There were words printed on the slip of paper. They read:
Look in Racey Dawson’s room for what killed Bull.
The communication was unsigned.
Racey handed it back to Jake Rule. “Got any idea who put it in yore office?” he asked.
Jake shook his head. “I dunno,” he said. “The window was open. Anybody passing could ‘a’ throwed it in.”
“You satisfied now, Jake, or—” Racey did not complete the sentence.
“Oh, I’m satisfied you didn’t do it,” replied the sheriff, “if that’s what you mean. But—the man who wrote this here joke!”
As he spoke he tore the note in two, dropped the pieces on the floor, and stamped out of the room. Kansas Casey looked over his shoulder as he followed in the wake of his superior.
He saw Racey Dawson picking up the two pieces of the note. Racey’s mouth was a grim, uncompromising line.
“If Racey ever finds out who wrote that,” thought Kansas to himself, pulling the door shut, “hell will shore pop. And I hope it does.”

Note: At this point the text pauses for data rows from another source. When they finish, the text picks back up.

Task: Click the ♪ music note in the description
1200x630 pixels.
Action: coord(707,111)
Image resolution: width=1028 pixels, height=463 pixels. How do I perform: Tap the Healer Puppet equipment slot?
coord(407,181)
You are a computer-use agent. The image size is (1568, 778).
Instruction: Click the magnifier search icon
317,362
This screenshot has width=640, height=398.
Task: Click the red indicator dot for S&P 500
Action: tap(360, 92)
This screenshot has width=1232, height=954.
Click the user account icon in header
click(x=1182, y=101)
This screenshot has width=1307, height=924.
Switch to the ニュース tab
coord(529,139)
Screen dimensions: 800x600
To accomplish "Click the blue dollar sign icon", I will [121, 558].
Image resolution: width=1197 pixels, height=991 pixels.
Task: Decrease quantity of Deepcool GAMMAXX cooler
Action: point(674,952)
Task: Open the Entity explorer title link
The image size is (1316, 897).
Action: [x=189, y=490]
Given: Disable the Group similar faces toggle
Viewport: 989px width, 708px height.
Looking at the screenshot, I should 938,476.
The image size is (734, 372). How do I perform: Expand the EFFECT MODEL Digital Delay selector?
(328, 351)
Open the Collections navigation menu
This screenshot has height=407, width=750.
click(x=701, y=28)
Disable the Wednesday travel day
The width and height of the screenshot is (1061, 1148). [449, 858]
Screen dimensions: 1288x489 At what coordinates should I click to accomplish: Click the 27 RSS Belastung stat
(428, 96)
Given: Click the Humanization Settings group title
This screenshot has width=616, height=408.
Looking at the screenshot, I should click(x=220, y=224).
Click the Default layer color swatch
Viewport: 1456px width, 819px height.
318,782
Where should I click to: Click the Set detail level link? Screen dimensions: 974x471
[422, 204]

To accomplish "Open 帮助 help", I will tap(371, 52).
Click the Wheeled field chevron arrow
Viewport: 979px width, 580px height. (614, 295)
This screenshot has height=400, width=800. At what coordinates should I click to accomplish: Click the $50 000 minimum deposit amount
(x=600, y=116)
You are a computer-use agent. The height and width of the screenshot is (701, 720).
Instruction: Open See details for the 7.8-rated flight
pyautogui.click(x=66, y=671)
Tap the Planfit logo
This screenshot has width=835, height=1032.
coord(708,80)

For he liked Racey Dawson, did Kansas Casey, the deputy sheriff.
“Why didn’t you tell me at breakfast?” demanded Swing Tunstall.
“And give it away to Jack Harpe!” said scornful Racey. “Shore, that would ‘a’ been a bright thing to do now, wouldn’t it?”
“What didja do with the knife?”
“Dropped it through a knothole in the wall. The only way they’ll ever get hold of it is by tearing the building down.”
“Jack Harpe, if he is the feller, will know you found it and try again.”
“Shore. We can’t help that. One thing, we’ll know before the day is over whether it is Jack Harpe or not.”